Vai a pauta no Congresso contas de ex-presidentes
Pelo regimento, os projetos deveriam ser votados em dois turnos na Câmara, com um intervalo de uma semana entre eles, antes de seguirem para análise do Senado.
A discussão sobre os quatro projetos de decreto legislativo teve início nesta terça e, segundo o presidente da Casa, Eduardo Cunha (PMDB-RJ), continuará nesta quarta para cumprir a exigência regimental de duas sessões de discussões. Mas a votação será somente na quinta-feira (6).
Com a votação dessas contas pendentes, abre-se caminho para a Câmara apreciar as contas de 2014 do governo da presidente Dilma Rousseff, prestes a serem julgadas pelo Tribunal de Contas da União (TCU).
Um dos itens da pauta são as contas do início do governo Itamar Franco (1992-1994), de 1992, referente aos três meses em que ele assumiu após Fernando Collor sofrer impeachment. O relatório é favorável à aprovação. O projeto é o único que já passou pelo Senado e, se aprovado pelos deputados, será promulgado.
Outro é do último ano do segundo mandato do ex-presidente Fernando Henrique Cardoso (1995-2002). O parecer também é pela aprovação. Essa é a única conta da administração do tucano que falta ser julgada pelo Congresso.

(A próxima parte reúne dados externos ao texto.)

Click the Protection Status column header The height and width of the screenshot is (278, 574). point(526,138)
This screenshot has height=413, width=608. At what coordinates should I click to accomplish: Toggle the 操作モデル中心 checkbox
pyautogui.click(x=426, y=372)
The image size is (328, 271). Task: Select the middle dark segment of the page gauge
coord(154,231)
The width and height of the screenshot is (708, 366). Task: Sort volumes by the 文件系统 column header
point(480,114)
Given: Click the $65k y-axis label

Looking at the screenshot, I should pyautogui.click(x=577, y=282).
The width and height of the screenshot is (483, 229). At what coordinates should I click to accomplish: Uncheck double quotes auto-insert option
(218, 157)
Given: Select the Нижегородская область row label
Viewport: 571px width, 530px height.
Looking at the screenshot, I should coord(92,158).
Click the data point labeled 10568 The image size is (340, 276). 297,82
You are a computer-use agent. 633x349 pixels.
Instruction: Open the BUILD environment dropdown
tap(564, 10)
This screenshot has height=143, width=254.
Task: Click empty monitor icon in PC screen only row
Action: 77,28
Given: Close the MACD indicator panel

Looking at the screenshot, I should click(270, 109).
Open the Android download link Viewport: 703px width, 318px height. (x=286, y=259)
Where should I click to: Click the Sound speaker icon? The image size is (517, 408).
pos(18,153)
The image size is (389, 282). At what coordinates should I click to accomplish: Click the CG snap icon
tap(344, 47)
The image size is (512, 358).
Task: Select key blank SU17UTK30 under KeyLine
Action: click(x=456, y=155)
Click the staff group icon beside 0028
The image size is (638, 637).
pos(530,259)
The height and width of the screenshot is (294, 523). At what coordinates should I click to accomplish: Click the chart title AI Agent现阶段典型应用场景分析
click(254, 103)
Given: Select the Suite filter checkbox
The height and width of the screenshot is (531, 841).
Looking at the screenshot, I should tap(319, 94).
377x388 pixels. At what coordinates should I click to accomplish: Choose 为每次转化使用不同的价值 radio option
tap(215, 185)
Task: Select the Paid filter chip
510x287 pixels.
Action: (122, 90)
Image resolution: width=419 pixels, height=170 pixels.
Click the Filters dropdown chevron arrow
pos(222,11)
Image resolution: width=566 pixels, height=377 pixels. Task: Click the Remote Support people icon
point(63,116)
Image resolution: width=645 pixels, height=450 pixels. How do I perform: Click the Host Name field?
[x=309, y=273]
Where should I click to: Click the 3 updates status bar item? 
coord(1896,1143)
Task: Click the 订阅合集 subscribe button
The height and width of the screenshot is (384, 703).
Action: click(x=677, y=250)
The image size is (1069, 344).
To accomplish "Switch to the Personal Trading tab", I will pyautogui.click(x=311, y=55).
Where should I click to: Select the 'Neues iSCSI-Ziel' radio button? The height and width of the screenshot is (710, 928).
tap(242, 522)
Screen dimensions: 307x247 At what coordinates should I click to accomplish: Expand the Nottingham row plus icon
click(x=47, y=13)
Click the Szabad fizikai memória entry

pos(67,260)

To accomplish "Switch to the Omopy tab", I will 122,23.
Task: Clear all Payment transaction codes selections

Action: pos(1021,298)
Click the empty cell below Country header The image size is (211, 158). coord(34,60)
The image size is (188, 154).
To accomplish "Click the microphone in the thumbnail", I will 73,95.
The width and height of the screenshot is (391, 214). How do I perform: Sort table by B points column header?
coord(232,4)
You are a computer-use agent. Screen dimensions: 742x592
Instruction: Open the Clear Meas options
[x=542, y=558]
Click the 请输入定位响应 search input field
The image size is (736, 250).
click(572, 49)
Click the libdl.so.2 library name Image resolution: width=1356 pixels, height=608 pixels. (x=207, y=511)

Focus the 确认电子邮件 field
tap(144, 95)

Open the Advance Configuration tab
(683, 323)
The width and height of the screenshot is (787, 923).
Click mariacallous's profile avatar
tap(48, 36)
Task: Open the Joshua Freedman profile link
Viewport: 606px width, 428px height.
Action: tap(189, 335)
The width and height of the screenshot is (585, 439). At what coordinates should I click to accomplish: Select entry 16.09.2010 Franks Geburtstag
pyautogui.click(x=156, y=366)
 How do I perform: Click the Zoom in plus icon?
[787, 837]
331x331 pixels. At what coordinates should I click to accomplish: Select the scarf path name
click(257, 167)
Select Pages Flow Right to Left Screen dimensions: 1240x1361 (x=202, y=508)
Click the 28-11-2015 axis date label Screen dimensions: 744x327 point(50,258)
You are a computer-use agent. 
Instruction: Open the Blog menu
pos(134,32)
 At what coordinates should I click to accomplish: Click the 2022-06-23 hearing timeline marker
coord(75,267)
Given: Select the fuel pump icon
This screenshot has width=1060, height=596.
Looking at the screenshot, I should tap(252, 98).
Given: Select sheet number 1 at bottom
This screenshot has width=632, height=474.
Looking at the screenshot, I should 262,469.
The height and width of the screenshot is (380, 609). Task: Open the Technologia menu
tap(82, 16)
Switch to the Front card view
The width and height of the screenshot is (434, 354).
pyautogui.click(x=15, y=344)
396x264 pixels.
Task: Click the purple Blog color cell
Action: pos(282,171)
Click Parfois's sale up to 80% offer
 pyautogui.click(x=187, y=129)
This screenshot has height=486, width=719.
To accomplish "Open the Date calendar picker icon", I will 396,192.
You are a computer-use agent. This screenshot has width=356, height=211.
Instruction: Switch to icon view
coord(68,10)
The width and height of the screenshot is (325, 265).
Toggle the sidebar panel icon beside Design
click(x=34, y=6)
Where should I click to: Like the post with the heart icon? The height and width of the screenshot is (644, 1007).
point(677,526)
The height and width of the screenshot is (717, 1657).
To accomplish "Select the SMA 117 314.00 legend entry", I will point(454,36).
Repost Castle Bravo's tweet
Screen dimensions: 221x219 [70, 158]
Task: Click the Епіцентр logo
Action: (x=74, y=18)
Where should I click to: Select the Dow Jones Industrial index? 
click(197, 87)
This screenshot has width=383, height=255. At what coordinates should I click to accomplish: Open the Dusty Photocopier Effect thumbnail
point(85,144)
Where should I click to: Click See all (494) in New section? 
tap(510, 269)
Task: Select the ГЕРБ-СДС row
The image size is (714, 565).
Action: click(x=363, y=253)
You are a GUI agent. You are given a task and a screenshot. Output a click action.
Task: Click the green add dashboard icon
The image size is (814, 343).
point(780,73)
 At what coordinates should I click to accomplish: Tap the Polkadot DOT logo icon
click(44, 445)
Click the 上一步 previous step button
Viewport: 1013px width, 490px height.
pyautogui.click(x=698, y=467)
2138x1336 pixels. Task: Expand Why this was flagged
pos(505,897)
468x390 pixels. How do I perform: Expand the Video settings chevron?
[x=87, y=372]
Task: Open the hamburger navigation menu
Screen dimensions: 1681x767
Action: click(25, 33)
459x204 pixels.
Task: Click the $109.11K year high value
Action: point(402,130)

Todas as demais foram analisadas e aprovadas, duas com ressalvas.
Os demais processos são dos anos de 2006 e 2008, do governo do ex-presidente Luiz Inácio Lula da Silva (2003-2010). Um é pela aprovação das contas e o segundo, pela aprovação com ressalvas. Será a primeira vez que uma conta da gestão Lula passará pelo crivo do Congresso. Nenhuma do governo Dilma ainda foi analisada.
Senadora quer votação no Congresso
A senadora Rose de Freitas (PMDB-ES), presidente da Comissão Mista de Orçamento (CMO), defendeu nesta terça-feira que a votação das contas pelos parlamentares seja feita em sessão conjunta do Congresso, conforme previsto na Constituição.
O entendimento diverge do adotado pelo presidente da Câmara, Eduardo Cunha, que avalia que as votações devem ser feitas separadamente – primeiramente na Câmara, depois no Senado.
Ela afirmou que após os relatores apresentarem pareceres sobre as contas de governo na CMO, ela vai enviá-los à Mesa do Congresso, e não à da Câmara.
Rose de Freitas informou que já encomendou pareceres à assessoria legislativa e que vai encaminhá-los aos presidentes Renan Calheiros e Cunha.
A senadora disse ainda, que caso o presidente da Câmara mantenha seu posicionamento, vai entrar com uma Ação Direta de Inconstitucionalidade (Adin) no Supremo Tribunal Federal.
“Pedaladas fiscais”
Órgão auxiliar do Legislativo na fiscalização do Executivo, o TCU deve julgar em breve as chamadas “pedaladas fiscais” – os atrasos em 2014 de repasses do Tesouro Nacional a bancos públicos para pagamento de programas sociais, como o Bolsa Família, configuraram violação à Lei de Responsabilidade Fiscal.
Instituições como a Caixa Econômica e o Banco Nacional de Desenvolvimento Econômico (BNDES) tiveram que desembolsar das próprias reservas dinheiro para custear os benefícios federais, numa espécie de “empréstimo” ao governo.